2- Complications septiques
:
Le risque septique majeur chez le traumatisé abdominal est la gangrène
gazeuse qui risque de se développer sur un terrain altéré.
Sa mise en
évidence repose sur une surveillance rigoureuse des pansements et de
l’état général du patient.
Son traitement fait appel à un débridement
chirurgical large et à l’oxygénothérapie hyperbare.
Des complications septiques classiques peuvent apparaître au décours
de l’intervention : infection péritonéale liée à un épanchement mal
drainé ou à un hématome postopératoire.
L’examen du patient
(altération de l’état général), la biologie (syndrome inflammatoire) et
une hyperthermie amènent l’équipe médicochirurgicale à rechercher un
foyer septique.
Outre l’examen des téguments et cicatrices à la recherche
d’un abcès pariétal, un examenTDMrecherche une collection profonde.
Bien limitée, elle est le plus souvent traitée de façon conservatoire par
ponction et drainage percutané, au mieux sous contrôle échographique
ou TDM.
En cas de péritonite diffuse, une reprise chirurgicale s’impose.
Une péritonite sans fistule impose un lavage-drainage de la cavité
péritonéale avec éventuelle exérèse de débris nécrotiques résiduels.
La
prise en charge d’une fistule digestive est plus compliquée.
Responsable
d’une péritonite, elle impose son extériorisation.
Lorsqu’elle est
d’origine sus-mésocolique, la fistule est simplement dirigée à la peau.
Lorsque la fistule est sous-mésocolique, la réalisation d’une colostomie
doit être tentée.
Une fois extériorisée, la fistule sera appareillée et traitée
dans un deuxième temps.
Les péritonites postopératoires sont toutefois
grevées d’une mortalité avoisinant les 50 %.
3- Complications pariétales
:
Des complications pariétales peuvent survenir à la suite de contusions
majeures accompagnées de nécrose tissulaire.
Elles peuvent être
secondaires à un problème septique précoce : une intervention en milieu
de péritonite en urgence, ou un geste de sauvetage peuvent
s’accompagner de problèmes d’asepsie peropératoire.
Ces interventions
se compliquent alors d’un abcès pariétal.

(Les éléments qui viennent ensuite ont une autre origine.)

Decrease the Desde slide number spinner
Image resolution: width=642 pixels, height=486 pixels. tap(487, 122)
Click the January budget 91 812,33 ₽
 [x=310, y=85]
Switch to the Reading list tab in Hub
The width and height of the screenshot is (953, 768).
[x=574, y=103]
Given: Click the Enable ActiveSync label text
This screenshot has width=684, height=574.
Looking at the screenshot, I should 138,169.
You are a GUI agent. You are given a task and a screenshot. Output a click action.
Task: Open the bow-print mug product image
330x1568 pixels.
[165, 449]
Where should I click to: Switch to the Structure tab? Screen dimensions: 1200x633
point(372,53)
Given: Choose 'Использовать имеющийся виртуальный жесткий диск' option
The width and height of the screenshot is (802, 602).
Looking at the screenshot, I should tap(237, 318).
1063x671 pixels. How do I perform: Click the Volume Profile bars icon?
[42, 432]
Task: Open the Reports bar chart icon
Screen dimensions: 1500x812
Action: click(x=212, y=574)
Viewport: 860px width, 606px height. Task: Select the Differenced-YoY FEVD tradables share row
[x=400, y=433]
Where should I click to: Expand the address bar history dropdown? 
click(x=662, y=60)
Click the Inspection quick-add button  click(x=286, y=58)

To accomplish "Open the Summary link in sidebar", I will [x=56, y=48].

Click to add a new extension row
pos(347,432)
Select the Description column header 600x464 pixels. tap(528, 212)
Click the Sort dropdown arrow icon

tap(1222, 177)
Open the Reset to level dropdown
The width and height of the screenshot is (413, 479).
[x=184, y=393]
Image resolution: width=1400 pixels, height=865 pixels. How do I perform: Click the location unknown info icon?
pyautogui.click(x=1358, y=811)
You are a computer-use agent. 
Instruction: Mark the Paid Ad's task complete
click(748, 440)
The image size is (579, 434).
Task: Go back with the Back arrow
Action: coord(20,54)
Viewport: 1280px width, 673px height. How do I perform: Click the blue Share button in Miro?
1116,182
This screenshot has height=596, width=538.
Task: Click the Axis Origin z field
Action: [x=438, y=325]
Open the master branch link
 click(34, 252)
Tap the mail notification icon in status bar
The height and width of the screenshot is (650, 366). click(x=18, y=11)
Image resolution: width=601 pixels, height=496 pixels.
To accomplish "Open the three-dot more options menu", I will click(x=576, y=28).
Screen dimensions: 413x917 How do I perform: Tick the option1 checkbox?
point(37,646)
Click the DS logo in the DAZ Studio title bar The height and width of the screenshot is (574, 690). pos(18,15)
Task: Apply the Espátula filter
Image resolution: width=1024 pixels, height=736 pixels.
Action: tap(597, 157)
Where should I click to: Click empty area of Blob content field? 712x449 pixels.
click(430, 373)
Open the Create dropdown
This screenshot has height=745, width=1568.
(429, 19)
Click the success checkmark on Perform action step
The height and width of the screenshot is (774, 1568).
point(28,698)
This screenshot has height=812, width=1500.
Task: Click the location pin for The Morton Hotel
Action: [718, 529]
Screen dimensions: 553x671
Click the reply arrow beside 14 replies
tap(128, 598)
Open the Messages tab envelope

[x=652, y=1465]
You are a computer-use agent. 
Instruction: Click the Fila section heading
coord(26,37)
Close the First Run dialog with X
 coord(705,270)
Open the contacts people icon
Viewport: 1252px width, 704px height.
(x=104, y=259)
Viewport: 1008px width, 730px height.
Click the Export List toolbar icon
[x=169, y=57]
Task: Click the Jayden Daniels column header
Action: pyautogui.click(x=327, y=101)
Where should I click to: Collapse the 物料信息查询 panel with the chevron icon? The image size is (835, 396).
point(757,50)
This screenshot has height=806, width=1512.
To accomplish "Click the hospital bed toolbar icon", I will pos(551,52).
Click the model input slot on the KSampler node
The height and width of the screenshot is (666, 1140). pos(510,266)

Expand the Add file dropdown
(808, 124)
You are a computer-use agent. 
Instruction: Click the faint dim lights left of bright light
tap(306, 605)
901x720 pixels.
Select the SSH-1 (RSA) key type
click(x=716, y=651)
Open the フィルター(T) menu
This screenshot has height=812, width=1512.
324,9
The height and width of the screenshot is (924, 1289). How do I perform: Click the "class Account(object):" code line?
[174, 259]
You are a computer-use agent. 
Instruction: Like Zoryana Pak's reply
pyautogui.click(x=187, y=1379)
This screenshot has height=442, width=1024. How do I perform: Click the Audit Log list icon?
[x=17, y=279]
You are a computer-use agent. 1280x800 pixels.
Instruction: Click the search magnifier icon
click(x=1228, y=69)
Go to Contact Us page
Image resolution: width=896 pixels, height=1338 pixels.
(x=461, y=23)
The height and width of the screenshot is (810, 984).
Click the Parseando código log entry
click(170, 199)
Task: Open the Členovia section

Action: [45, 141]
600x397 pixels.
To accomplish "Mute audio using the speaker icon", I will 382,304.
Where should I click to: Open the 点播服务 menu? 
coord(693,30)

Dans le meilleur des cas, cet
abcès peut être traité par une mise à plat et des soins locaux qui
permettent sa guérison sans séquelles.
Une éventration secondaire
complique toutefois ce problème dans 2,5 à 11 %des cas.
Dans les
cas les moins favorables, en particulier en cas de dénutrition et de
troubles métaboliques associés liés à une intubation prolongée et à une
réanimation intensive, un abcès pariétal peut se compliquer d’une
éviscération imposant une reprise chirurgicale en urgence.
Il existe alors
en outre un risque accru de fistule digestive, en particulier du grêle ou du
côlon.
La prise en charge des traumatisés de l’abdomen doit être
réalisée par une équipe pluridisciplinaire disposant d’un
maximum de moyens : association médicochirurgicale disposant
d’un plateau technique accessible (échographie, TDM,
artériographie).
Ceci permet une prise en charge optimale des
patients.
En cas de moyens limités, le chirurgien doit prendre la
décision d’une intervention pour sauver son patient.
Le geste
réalisé tient compte de l’évolution des possibilités thérapeutiques
et est limité à la prise en charge palliative des lésions les plus
urgentes.
Le « packing » périhépatique contrôlant une hémorragie
et permettant le transfert du patient et son traitement dans les
meilleures conditions en est un bon exemple.
Le but du traitement
initial est de ne pas induire de « perte de chance » pour le patient,
en se réservant la possibilité d’actes médicaux et chirurgicaux
ultérieurs.
Dans les centres équipés et préparés à l’accueil de ces
blessés, le traitement « définitif » en un temps des lésions n’est
plus un impératif.
Il faut lui préférer le traitement pas à pas des
urgences : contrôle de l’hémorragie et réanimation étant les
seules urgences absolues.
L’aspect de plus en plus conservateur
et mini-invasif de la prise en charge de ces traumatisés représente
la plus importante évolution de ces dernières années.